El mercado del vino es un negocio enorme, equivalente al de la cosmética y perfumería mundial. Anualmente se producen más de dos mil trescientos millones de cajas (sin contar los espumosos).
El noventa y cinco por ciento de la producción corresponde a botellas con un precio inferior a diez dólares. Dentro del cinco por ciento restante se encuentran los llamados vinos premium, de alta calidad y elevados costes de elaboración, apunta a Efe el presidente-director general de Estates &Wines, división de vinos de Meet Hennessy España, Xavier Ybargüengoitia.
Esta colección recorre los cinco continentes a través de los sabores de sus distintos vinos, una selección en la que se encuentra un reputado vino blanco neozelandés, el Cloud Bay Sauvignon Blanc del 2008, dos tintos de Toro (zona de Zamora, norte de España) –el Numanthia y el Thermanthia– y dos argentinos –Cheval des Andes 2003 y Terrazas Selection Malbec 2007–, entre otros.

excelencia encerrada en una botella.
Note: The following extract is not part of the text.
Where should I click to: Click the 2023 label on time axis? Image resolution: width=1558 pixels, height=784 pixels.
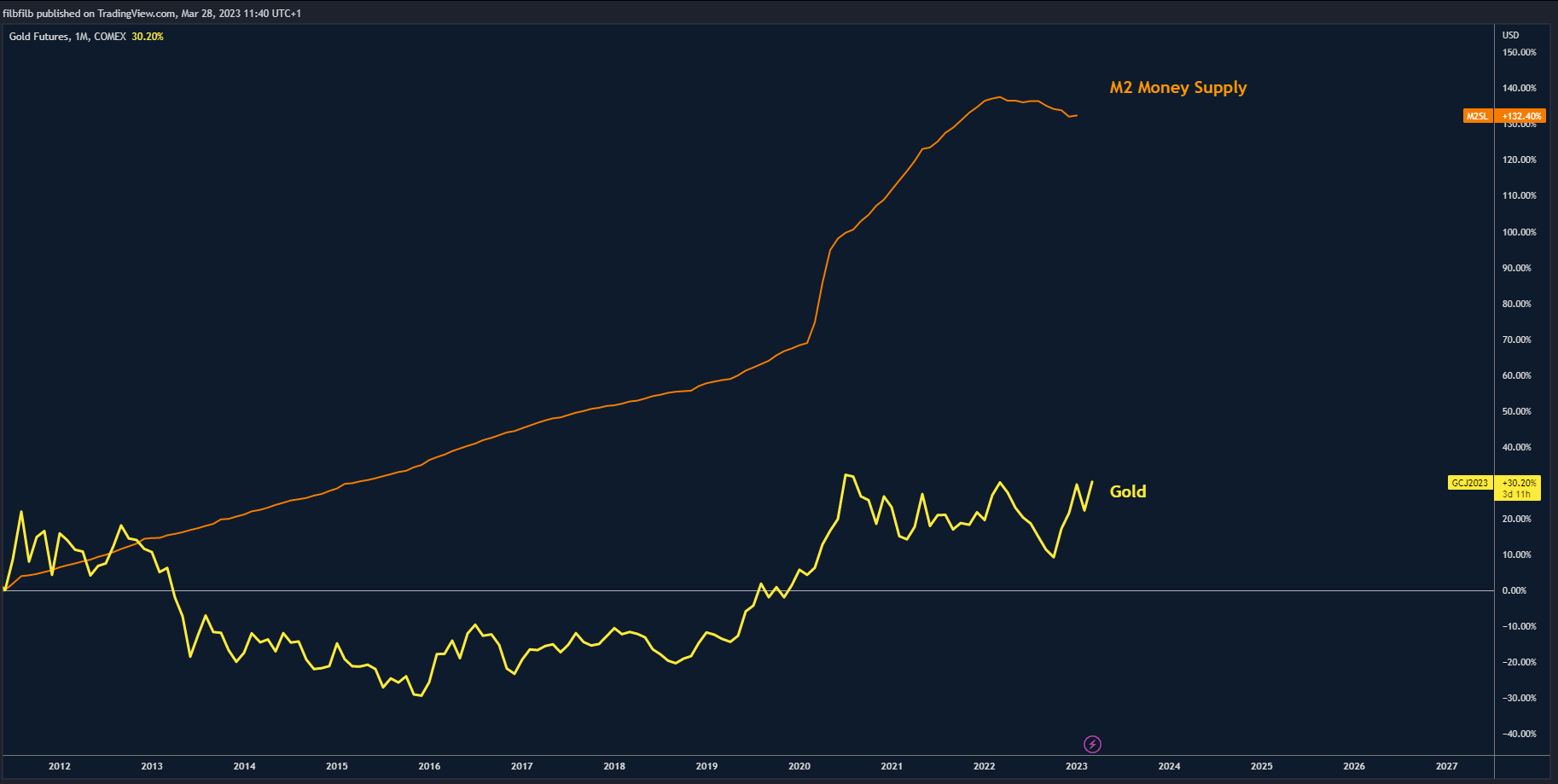tap(1077, 766)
Destinados a un consumo más exclusivo, los vinos premium oscilan entre los quince y los más de cien dólares y forman parte de un segmento del mercado extraordinariamente fragmentado.
Para lograr esa excelencia buscada y encerrarla en botellas de setenta y cinco centilitros ha de encontrarse el viñedo adecuado, situado en un lugar en el planeta con características muy peculiares que hagan del sabor de ese caldo algo único.
“Son pequeños milagros, microclimas en los que se debe cumplir una regla básica: mantener una diferencia de temperatura entre el día y la noche de veinte grados centígrados, que hacen que la maduración de la uva sea más lenta y, por tanto, esté más cuidada”, apunta Xavier Ybargüengoitia.
A esa excepción climática se le debe añadir un factor extra, que en unos casos vendrá dado por la influencia del mar y en otros por la altura en la que están situadas las tierras.
La provincia de Mendoza, pegada a la cordillera de los Andes, tiene la altitud ideal para elaborar vinos.?De hecho, es donde se genera el setenta por ciento de la producción del país. De ahí que la zona reúna las cualidades para convertirse en germen de vinos premium, aislada también de la influencia del Pacífico.
Terrazas de los Andes cultiva los distintos tipos de vino a alturas diferentes, con las cuales asegurarse la temperatura necesaria en cada uno de ellos. El Terrazas Selection Malbec 2007, de color violáceo profundo, cuenta con un inconfundible aroma frutal a cereza negra y mora con toques de canela y vainilla, tras doce meses de crianza en barrica.
Es perfecto compañero de carnes a las brasas, estofados, cordero al horno y quesos no muy intensos.
“La clave para que Argentina se haya convertido en el mercado que más crece en el segmento de vinos premium está en el trabajo bien hecho”, apunta a Efe el enólogo jefe de Terrazas de los Andes, Gustavo Sánchez.
“En la década de los noventa, empresas estadounidenses y francesas empezaron a invertir en las bodegas argentinas, se modernizaron las técnicas de producción y tanto el Gobierno como las universidades y las empresas del país se involucraron en ello”, recuerda.
Un paso más allá va el Don Melchor Reserve Cabernet Sauvignon 2005. La cepa francesa cabernet sauvignon –considerada la reina del tinto– que se cultiva en el chileno Valle del Maipo logra uno de los caldos más valorados en la categoría súper premium en revistas especializadas como The Wine Advocate o The Wine Spectator.
Lo que hace diferente al Newton Unfiltered Merlot 2005 es, como indica su nombre, el hecho de que el proceso de elaboración no incluye filtrado y su uva cuenta de forma natural con una exposición al sol controlada. Procedente de Napa Valley, en California (EEUU), es un destacado representante del mejor producto de la zona.
Tal y como ocurre en la cinta Sideways (2004), la enóloga jefa de Newton Vineyard, Ellen Flora, nos recomienda una ruta por la costa del suroeste de Estados Unidos que recorre la región de Santa Helena y que pasa por Silver Oak y Spring Mountain.
“La crisis no afecta a los vinos premium porque, a diferencia de los de los grandes chateaux, su precio siempre tiene un techo y no es especulativo, como el de los caldos de lujo extremo, que bien pueden llegar a valer miles de dólares, explica el presidente-director general de Estates &Wines.
Además, constituyen un producto “que establece un vínculo emocional con el consumidor”, apunta el enólogo español Manuel Louzada.